▸ GOAL OF THE EXERCISE:
Retype, exactly as they appear below, the lines between the line holding "Instruction: Click the asterisk" and the line holding "The height and width of the screenshot is (506, 1021).", both ends included.

Extracted records:
..............................
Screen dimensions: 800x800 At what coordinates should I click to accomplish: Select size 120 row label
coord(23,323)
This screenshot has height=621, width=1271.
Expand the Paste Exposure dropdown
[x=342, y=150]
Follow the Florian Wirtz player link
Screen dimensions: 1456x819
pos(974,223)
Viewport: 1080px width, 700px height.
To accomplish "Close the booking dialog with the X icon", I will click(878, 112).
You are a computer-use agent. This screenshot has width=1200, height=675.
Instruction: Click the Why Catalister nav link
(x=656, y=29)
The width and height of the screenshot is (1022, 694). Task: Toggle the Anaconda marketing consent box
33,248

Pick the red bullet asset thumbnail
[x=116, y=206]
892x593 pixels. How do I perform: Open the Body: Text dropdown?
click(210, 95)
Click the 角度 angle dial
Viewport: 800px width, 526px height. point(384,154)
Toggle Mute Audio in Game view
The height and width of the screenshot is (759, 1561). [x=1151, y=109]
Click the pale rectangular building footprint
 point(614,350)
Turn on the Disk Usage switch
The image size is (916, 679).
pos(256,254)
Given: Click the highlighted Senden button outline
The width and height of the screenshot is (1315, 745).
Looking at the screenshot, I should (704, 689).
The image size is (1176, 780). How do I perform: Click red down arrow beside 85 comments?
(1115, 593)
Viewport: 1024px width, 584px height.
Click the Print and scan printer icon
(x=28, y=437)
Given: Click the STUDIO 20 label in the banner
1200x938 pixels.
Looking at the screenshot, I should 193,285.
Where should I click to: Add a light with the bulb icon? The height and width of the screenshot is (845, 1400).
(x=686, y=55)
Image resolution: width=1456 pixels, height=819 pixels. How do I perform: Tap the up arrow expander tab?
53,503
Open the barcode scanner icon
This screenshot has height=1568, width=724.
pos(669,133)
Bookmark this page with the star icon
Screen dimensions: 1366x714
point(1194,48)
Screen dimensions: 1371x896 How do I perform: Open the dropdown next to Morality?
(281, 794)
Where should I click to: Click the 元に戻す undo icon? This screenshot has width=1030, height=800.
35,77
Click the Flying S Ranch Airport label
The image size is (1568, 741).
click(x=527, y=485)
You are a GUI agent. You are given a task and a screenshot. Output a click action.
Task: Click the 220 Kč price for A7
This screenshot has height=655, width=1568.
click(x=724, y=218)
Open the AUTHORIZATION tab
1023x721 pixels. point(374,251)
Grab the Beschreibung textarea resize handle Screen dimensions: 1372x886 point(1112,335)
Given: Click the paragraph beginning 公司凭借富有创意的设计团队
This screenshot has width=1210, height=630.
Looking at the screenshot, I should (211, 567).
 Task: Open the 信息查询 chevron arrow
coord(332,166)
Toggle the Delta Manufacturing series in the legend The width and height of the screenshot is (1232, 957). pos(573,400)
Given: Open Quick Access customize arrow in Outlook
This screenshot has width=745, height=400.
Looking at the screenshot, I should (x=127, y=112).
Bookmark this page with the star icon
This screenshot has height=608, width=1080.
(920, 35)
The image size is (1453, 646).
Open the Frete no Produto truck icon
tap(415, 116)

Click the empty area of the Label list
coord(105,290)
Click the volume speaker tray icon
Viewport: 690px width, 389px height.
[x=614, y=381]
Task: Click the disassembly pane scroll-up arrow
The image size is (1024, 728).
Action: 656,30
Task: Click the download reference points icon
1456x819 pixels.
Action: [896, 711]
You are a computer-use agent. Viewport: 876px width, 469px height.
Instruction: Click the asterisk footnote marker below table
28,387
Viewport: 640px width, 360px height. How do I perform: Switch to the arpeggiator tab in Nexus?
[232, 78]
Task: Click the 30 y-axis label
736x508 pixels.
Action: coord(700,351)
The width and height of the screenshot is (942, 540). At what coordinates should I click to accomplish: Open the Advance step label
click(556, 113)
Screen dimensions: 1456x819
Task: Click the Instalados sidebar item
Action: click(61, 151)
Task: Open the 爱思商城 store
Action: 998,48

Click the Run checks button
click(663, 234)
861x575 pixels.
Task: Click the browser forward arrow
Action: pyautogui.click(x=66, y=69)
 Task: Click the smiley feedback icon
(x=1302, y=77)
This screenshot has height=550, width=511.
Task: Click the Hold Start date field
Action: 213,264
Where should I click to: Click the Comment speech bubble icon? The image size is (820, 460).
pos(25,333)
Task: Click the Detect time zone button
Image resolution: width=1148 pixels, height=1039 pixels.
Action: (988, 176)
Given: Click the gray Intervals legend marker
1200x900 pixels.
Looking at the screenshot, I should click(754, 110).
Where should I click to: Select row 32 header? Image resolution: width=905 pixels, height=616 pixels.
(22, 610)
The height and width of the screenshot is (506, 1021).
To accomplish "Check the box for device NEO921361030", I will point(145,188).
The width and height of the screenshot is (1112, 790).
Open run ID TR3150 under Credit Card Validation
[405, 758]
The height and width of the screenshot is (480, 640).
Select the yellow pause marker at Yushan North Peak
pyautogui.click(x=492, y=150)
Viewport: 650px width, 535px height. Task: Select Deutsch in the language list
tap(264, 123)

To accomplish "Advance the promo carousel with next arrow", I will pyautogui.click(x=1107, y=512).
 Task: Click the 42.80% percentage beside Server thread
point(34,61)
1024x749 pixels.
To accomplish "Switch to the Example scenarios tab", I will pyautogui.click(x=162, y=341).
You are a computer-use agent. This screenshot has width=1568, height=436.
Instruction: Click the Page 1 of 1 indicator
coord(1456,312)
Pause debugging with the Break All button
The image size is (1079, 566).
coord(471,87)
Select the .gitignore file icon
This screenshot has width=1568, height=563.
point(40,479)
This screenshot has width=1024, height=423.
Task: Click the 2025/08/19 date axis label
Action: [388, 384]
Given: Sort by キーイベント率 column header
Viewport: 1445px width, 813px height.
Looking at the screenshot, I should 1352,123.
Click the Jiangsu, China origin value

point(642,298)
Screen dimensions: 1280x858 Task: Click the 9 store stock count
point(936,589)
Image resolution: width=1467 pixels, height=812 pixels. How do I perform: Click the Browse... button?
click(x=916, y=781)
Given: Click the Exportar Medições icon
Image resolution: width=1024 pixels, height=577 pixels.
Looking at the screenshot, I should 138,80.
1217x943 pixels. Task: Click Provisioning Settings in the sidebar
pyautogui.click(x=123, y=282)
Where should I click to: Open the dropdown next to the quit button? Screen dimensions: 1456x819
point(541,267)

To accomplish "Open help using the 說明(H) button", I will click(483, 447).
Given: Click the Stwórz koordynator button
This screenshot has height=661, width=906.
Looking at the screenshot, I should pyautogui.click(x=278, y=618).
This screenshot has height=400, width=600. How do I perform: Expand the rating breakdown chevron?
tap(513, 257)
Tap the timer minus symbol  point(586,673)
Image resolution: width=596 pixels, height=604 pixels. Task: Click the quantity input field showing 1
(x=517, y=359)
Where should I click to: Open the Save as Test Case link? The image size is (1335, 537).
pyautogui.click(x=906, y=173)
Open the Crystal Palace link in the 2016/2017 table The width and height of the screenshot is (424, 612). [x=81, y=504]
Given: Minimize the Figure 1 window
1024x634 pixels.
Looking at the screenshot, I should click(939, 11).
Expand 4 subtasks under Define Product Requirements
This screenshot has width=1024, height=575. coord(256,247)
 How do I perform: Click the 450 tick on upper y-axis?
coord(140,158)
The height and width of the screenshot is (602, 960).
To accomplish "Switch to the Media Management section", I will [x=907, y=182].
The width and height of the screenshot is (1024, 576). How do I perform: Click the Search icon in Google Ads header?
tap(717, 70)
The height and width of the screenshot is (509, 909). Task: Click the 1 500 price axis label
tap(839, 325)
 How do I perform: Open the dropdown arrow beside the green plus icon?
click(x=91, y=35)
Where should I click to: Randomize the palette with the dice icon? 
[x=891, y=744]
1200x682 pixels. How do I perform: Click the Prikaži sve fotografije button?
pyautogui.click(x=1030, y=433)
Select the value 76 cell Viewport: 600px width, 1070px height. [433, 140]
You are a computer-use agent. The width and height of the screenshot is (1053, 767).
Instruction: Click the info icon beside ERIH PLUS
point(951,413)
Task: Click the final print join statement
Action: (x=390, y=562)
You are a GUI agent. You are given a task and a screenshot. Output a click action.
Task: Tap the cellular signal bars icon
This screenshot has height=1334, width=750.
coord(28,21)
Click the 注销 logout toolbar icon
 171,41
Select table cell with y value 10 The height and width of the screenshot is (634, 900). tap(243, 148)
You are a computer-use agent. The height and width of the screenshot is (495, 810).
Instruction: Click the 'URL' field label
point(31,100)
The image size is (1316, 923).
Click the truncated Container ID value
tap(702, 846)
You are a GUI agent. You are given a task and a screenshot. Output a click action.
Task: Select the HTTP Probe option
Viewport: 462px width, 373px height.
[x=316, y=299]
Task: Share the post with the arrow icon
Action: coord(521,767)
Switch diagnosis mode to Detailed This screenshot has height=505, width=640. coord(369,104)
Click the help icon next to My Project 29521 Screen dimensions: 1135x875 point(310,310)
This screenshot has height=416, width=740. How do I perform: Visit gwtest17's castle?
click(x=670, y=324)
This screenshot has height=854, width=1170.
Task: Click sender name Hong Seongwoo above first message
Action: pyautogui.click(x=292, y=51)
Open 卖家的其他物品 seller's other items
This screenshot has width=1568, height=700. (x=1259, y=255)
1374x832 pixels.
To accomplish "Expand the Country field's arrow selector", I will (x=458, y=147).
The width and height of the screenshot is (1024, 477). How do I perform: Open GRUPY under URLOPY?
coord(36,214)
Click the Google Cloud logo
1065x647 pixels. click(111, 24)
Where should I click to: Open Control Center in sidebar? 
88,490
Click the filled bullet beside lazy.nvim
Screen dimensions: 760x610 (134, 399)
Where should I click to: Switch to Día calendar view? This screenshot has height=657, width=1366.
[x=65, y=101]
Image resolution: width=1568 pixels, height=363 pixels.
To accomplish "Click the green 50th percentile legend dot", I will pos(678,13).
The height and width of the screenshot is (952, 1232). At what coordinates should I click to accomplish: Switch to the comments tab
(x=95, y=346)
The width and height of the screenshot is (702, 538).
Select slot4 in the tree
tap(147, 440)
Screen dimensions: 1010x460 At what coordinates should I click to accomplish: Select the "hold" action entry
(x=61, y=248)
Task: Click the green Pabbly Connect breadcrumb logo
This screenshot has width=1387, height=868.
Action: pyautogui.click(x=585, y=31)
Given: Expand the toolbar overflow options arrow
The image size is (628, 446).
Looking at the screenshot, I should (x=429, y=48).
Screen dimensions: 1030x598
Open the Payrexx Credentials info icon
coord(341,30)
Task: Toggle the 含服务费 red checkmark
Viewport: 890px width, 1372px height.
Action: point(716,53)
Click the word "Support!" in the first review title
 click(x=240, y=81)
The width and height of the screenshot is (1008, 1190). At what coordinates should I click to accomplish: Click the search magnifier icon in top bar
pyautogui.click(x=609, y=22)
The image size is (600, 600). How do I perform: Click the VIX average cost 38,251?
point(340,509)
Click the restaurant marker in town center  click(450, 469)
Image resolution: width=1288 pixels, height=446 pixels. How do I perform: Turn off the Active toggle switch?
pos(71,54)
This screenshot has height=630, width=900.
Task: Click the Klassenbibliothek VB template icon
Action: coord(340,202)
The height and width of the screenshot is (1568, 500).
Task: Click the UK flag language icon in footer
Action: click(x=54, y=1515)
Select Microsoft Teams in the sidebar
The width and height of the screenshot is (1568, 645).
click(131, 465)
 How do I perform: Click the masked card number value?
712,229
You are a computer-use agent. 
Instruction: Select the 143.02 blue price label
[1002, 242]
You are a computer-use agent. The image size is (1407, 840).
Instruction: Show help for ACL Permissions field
..............................
▸ SOLUTION TO THIS TASK:
Instruction: Click the asterisk footnote marker below table
28,387
Viewport: 640px width, 360px height. How do I perform: Switch to the arpeggiator tab in Nexus?
[232, 78]
Task: Click the 30 y-axis label
736x508 pixels.
Action: coord(700,351)
The width and height of the screenshot is (942, 540). At what coordinates should I click to accomplish: Open the Advance step label
click(556, 113)
Screen dimensions: 1456x819
Task: Click the Instalados sidebar item
Action: click(61, 151)
Task: Open the 爱思商城 store
Action: 998,48

Click the Run checks button
click(663, 234)
861x575 pixels.
Task: Click the browser forward arrow
Action: pyautogui.click(x=66, y=69)
 Task: Click the smiley feedback icon
(x=1302, y=77)
This screenshot has height=550, width=511.
Task: Click the Hold Start date field
Action: 213,264
Where should I click to: Click the Comment speech bubble icon? The image size is (820, 460).
pos(25,333)
Task: Click the Detect time zone button
Image resolution: width=1148 pixels, height=1039 pixels.
Action: (988, 176)
Given: Click the gray Intervals legend marker
1200x900 pixels.
Looking at the screenshot, I should click(754, 110).
Where should I click to: Select row 32 header? Image resolution: width=905 pixels, height=616 pixels.
(22, 610)
The height and width of the screenshot is (506, 1021).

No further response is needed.